━━━━━ Text block
- Start date: 1 February 2019
- End date: 31 January 2022
- Funder: NERC
- Value: £1,107,054
- Primary investigator: Dr David Galbraith
Latin American forests cover a very large latitudinal and climate gradient extending from the tropics to Southern hemisphere high latitudes. The continent therefore hosts a large variety of forest types including the Amazon - the world's largest tropical forest - as well as the diverse Atlantic forests concentrated along the coast, temperate forests in Chile and Argentina as well as the cold rainforests of Valdivia and the Nothofagus forests of Patagonia.
These forests are global epicentres of biological diversity and include several tropical and extra-tropical biodiversity hotspots. For example, the Amazon rainforest is home to ~10% of terrestrial plant and animal species and store a large fraction of global organic carbon. hotspots. Some of these Latin American forests still cover a large fraction of their original (pre-colombian) extent: the Amazon still covers approximately 5 Million km2, which is 80% of its original area. However, others, such as the Atlantic forest, have nearly disappeared and are now heavily fragmented.
Temperate forests have also shrunk, despite efforts to halt further reduction. However, economic development, population rises and the growth in global drivers of environmental change mean that all forests now face strong anthropogenic pressures. Locally stressors generally result from ongoing development, selective logging, the hunting of larger birds and mammals, over-exploitation of key forest resources such as valuable palm fruits, mining, and/or forest conversion for agricultural use. Global environmental drivers stem from the world's warming climate.
━━━━━━━━━━
Exercise brief:
Transcribe the passage on Latin American forests from "- Start date: 1" up to and including "forests of Patagonia.".
━━━━━ Data under study
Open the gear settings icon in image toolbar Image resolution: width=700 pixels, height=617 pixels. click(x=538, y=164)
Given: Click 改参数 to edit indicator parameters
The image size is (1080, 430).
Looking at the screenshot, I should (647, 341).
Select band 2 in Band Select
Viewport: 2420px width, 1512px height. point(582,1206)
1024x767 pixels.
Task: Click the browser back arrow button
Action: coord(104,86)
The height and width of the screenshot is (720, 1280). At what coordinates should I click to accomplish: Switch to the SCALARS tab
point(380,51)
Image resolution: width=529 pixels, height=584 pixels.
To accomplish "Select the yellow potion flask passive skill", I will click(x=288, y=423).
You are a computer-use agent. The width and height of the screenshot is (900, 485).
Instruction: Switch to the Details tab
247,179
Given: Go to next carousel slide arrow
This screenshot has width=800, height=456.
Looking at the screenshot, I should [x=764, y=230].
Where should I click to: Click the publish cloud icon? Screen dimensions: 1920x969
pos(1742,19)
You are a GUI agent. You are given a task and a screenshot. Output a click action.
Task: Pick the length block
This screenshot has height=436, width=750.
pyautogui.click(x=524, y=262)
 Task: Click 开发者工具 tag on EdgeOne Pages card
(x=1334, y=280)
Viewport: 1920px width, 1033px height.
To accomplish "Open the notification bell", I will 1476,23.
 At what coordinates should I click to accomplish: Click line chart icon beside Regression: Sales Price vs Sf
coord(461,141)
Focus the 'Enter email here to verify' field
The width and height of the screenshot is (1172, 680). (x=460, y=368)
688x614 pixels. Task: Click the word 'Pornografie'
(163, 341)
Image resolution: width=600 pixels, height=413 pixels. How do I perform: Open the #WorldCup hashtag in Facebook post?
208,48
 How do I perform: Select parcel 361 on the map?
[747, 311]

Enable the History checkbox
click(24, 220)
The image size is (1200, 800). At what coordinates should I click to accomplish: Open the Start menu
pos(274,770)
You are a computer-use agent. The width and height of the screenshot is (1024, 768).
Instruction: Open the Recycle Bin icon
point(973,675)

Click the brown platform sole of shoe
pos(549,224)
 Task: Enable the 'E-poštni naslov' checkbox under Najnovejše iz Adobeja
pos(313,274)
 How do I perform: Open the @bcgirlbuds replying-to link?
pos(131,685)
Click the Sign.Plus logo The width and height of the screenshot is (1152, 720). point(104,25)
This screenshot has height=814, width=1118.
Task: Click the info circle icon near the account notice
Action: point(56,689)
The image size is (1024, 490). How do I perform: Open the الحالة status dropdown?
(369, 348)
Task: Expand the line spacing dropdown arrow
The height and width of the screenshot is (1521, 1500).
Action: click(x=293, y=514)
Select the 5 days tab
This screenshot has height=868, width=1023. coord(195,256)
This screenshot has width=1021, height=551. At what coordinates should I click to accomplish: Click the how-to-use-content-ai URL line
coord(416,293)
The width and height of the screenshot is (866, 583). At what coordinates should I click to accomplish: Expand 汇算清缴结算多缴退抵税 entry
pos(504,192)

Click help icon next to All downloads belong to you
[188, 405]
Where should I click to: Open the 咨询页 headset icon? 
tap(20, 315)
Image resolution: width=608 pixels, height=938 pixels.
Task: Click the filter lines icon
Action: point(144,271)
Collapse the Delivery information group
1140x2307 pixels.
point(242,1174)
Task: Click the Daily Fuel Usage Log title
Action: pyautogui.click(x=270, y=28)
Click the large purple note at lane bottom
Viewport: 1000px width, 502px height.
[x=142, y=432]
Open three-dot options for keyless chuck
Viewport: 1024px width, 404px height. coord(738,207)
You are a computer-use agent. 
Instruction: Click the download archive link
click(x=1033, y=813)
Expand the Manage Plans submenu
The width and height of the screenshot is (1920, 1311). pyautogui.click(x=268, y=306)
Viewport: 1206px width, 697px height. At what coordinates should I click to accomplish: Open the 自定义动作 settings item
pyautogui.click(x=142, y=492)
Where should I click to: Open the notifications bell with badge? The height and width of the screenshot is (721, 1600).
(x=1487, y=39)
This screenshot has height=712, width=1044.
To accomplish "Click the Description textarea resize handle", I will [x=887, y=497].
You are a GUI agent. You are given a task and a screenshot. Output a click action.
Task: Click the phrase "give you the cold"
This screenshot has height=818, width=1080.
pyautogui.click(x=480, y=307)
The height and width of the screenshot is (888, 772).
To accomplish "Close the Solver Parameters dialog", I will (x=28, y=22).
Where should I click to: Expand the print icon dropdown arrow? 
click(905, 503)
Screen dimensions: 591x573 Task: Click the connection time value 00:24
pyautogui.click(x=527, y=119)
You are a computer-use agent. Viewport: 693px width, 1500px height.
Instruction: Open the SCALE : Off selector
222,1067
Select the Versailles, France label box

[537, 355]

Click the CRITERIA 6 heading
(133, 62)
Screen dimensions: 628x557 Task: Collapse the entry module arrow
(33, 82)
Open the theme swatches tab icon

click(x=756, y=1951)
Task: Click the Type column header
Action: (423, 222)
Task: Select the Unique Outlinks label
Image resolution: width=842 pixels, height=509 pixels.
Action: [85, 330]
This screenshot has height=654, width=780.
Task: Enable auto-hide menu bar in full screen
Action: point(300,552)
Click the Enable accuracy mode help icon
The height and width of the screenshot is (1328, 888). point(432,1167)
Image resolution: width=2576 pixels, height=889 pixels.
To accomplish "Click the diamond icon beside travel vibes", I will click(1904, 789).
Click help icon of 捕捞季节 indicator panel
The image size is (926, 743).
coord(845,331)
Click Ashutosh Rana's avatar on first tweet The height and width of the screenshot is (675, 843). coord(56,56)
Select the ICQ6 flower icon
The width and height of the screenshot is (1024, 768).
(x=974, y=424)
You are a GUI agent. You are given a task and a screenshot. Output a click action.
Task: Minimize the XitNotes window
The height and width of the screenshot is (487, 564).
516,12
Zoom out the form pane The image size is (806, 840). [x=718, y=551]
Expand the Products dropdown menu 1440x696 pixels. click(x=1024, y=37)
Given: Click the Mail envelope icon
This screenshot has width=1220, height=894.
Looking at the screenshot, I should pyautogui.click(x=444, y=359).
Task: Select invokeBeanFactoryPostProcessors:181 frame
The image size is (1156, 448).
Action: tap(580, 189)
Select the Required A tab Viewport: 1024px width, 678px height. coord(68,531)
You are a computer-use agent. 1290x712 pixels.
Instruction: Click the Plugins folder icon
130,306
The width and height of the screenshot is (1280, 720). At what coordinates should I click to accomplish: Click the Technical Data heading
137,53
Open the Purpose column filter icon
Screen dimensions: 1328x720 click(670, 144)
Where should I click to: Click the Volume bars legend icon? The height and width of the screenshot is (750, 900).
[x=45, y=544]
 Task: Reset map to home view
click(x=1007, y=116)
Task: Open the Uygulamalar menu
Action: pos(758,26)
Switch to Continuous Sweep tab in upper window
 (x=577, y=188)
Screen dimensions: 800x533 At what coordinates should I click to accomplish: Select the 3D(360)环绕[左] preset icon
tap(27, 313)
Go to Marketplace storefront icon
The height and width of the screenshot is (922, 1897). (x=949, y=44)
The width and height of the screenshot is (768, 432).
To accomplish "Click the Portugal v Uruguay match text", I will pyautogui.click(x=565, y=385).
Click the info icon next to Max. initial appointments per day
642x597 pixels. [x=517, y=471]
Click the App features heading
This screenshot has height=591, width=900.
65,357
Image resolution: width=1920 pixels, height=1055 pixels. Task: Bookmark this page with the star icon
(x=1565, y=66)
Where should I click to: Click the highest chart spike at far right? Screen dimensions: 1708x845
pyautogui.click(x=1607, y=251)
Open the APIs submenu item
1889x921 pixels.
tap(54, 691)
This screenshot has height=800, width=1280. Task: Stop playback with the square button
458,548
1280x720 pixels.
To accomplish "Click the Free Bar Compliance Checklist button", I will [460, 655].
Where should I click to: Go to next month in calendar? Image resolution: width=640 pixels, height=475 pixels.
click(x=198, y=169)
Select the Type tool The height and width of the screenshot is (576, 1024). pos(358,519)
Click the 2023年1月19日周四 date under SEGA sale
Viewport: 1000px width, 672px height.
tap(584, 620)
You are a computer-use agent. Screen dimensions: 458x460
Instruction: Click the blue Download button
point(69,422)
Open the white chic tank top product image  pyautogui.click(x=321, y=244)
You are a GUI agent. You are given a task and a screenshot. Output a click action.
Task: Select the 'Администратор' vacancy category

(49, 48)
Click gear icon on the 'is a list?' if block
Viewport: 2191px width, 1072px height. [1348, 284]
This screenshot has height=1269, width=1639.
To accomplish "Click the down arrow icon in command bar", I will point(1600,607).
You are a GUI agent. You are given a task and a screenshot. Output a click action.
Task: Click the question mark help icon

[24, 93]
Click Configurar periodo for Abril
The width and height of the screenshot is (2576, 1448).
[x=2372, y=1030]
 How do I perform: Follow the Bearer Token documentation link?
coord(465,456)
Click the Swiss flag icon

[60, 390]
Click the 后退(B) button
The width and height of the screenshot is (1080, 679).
━━━━━━━━━━
Result below:
- Start date: 1 February 2019
- End date: 31 January 2022
- Funder: NERC
- Value: £1,107,054
- Primary investigator: Dr David Galbraith
Latin American forests cover a very large latitudinal and climate gradient extending from the tropics to Southern hemisphere high latitudes. The continent therefore hosts a large variety of forest types including the Amazon - the world's largest tropical forest - as well as the diverse Atlantic forests concentrated along the coast, temperate forests in Chile and Argentina as well as the cold rainforests of Valdivia and the Nothofagus forests of Patagonia.